Моделирование угроз начинается с определения компонентов продукта или функции и построения схем их связей друг с другом для ключевых функциональных сценариев, таких как проверка подлинности или обработка конфиденциальных данных. Схемы моделирования угроз включают соответствующие потоки данных, функции и процессы, которые помогают визуализировать угрозы для службы. В рамках процесса моделирования угроз группы обслуживания создают и поддерживают DFD, которые документируют все потоки данных, порты и протоколы, используемые компонентом или функцией службы.
Завершенные схемы используются для выявления угроз для системы и определения приоритетов угроз для устранения рисков. Группы разработчиков предлагают и реализуют меры по устранению рисков, связанных с их моделями угроз. Новые меры по устранению рисков добавляются к требованиям безопасности продукта, проверяются в коде во время проверки кода вручную и автоматического тестирования, а также проверяются в процессе утверждения перед выпуском.
Так как разработка современного программного обеспечения с помощью гибкой методики делает акцент на быстрой доставке функций клиентам, моделирование угроз является непрерывным процессом. Чтобы обеспечить согласованность между командами разработчиков и поддерживать модели угроз в актуальном состоянии, корпорация Майкрософт требует от своих разработчиков использовать инструмент Microsoft Threat Modeling Tool для всех моделей угроз. Threat Modeling Tool позволяет любому разработчику или архитектору программного обеспечения корпорации Майкрософт:
- Обмениваться информацией о проектировании системы безопасности.
- Анализировать схемы безопасности на предмет потенциальных проблем безопасности с использованием проверенной методологии.
- Предлагать меры по устранению проблем безопасности и управлять ими.

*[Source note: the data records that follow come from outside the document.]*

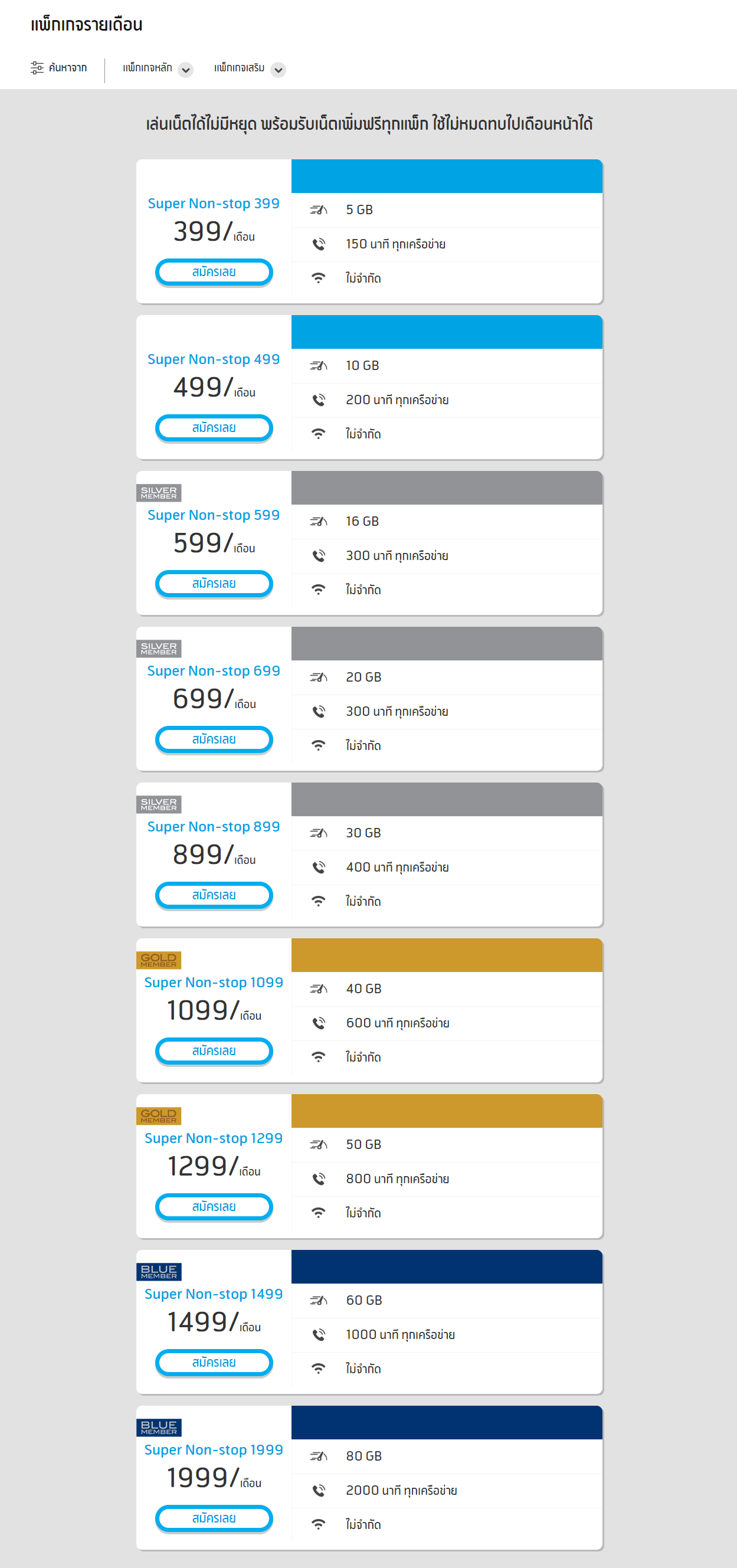
Task: Click the 1499/เดือน price text
Action: click(x=214, y=1322)
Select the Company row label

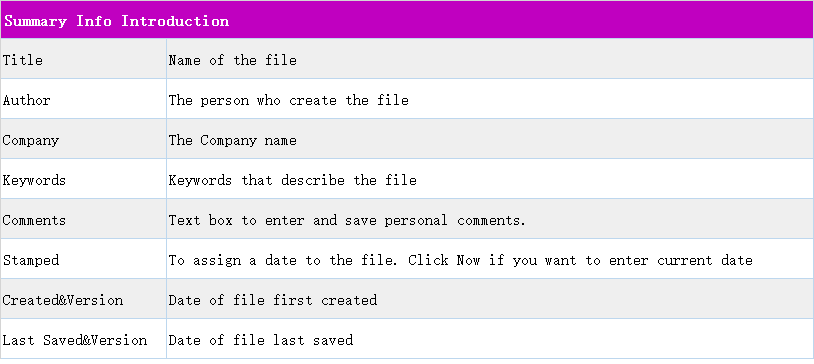pyautogui.click(x=31, y=140)
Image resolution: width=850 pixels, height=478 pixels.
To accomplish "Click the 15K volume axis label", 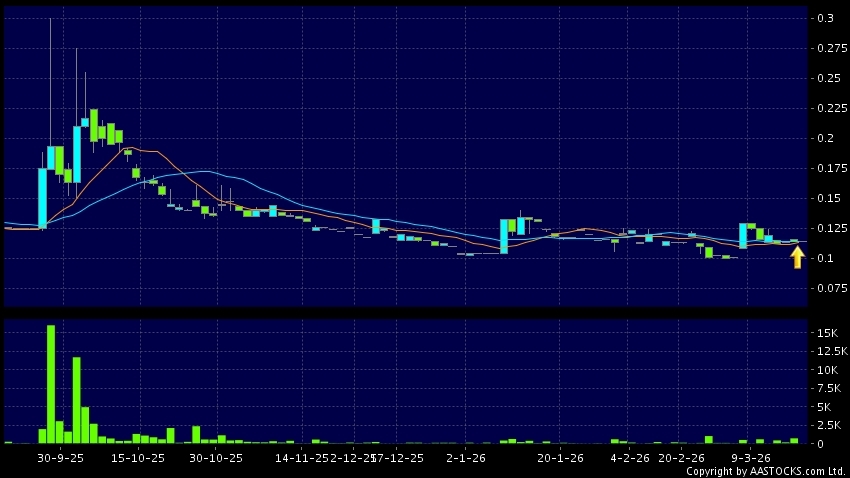I will click(828, 333).
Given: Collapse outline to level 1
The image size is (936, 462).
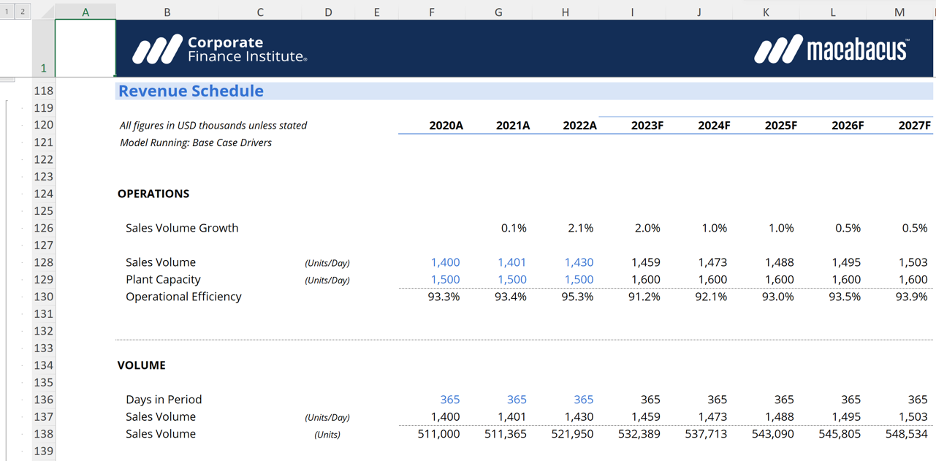Looking at the screenshot, I should click(8, 11).
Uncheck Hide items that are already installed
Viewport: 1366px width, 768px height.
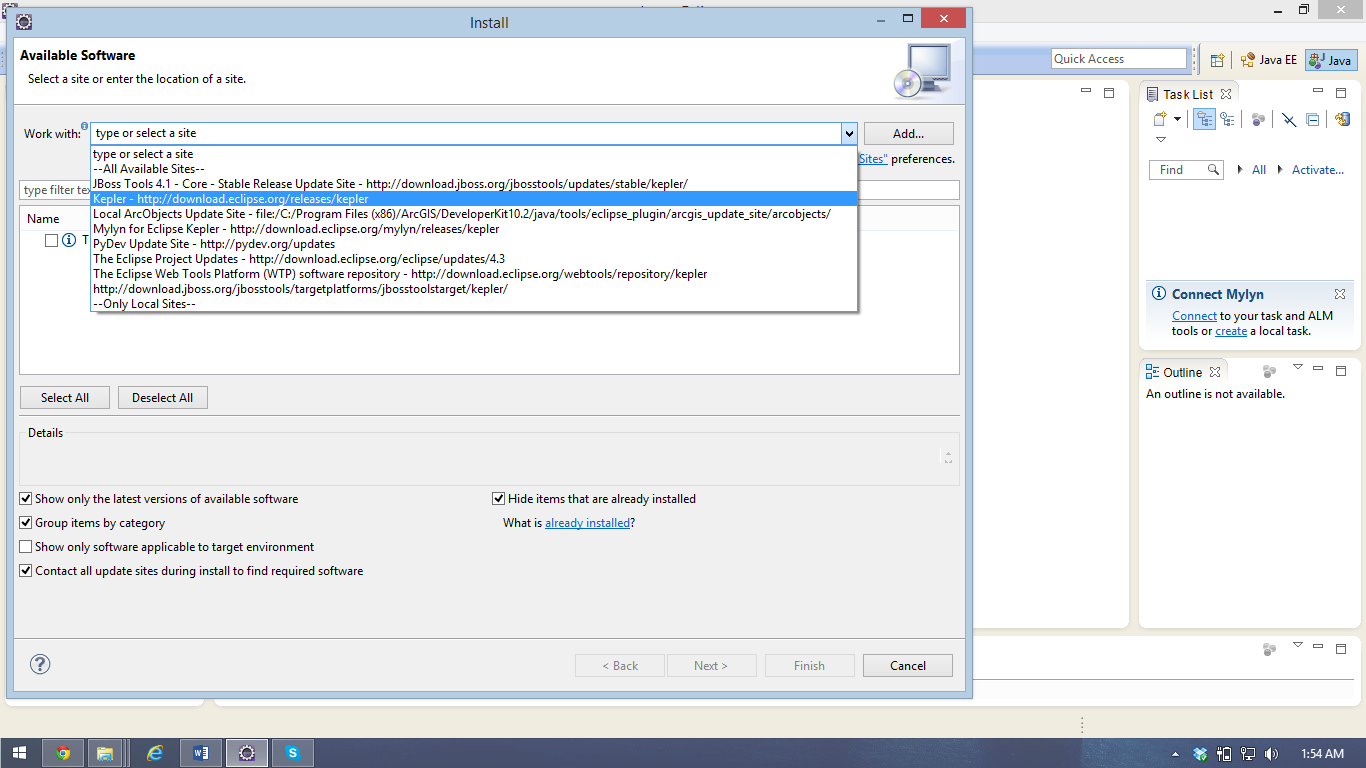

Во время проверки безопасности перед выпуском все модели угроз проверяются на точность и полноту, включая меры по устранению недопустимых рисков. Эти проверки по-прежнему поддерживают отчетность и поощряют проектирование, ориентированное на безопасность.
Проверка кода вручную
Наши группы разработчиков используют Git Azure DevOps для управления версиями во всех новых репозиториях кода. Чтобы убедиться, что весь код, разработанный в Корпорации Майкрософт, соответствует требованиям к SDL и проекту, SDL требует проверки кода вручную отдельным рецензентом, прежде чем изменения кода можно будет проверить в ветви выпуска. Проверяющие кода проверяют наличие ошибок кодирования и проверяют, соответствуют ли изменения кода требованиям к SDL и проекту, проходят функциональные тесты и тесты безопасности и работают надежно. Они также проверяют связанную документацию, конфигурации и зависимости, чтобы убедиться, что изменения кода задокументированы должным образом и не вызовут непредвиденных побочных эффектов.
Если проверяющий обнаруживает проблемы во время проверки кода, он может попросить отправителя повторно отправить код с предложенными изменениями и дополнительным тестированием. Проверяющие кода также могут принять решение полностью заблокировать регистрацию кода, который не соответствует требованиям. Все изменения кода, представленные для выпуска, должны явно относиться к одному разработчику и проверяться отдельным рецензентом для обеспечения отчетности. Кроме того, все изменения в коде выпуска должны быть зарегистрированы и храниться не менее 18 месяцев, чтобы предоставить проверяемую запись всех изменений кода, а также их автора, обоснование для бизнеса, результаты тестирования и проверяющего, утвердившего изменение.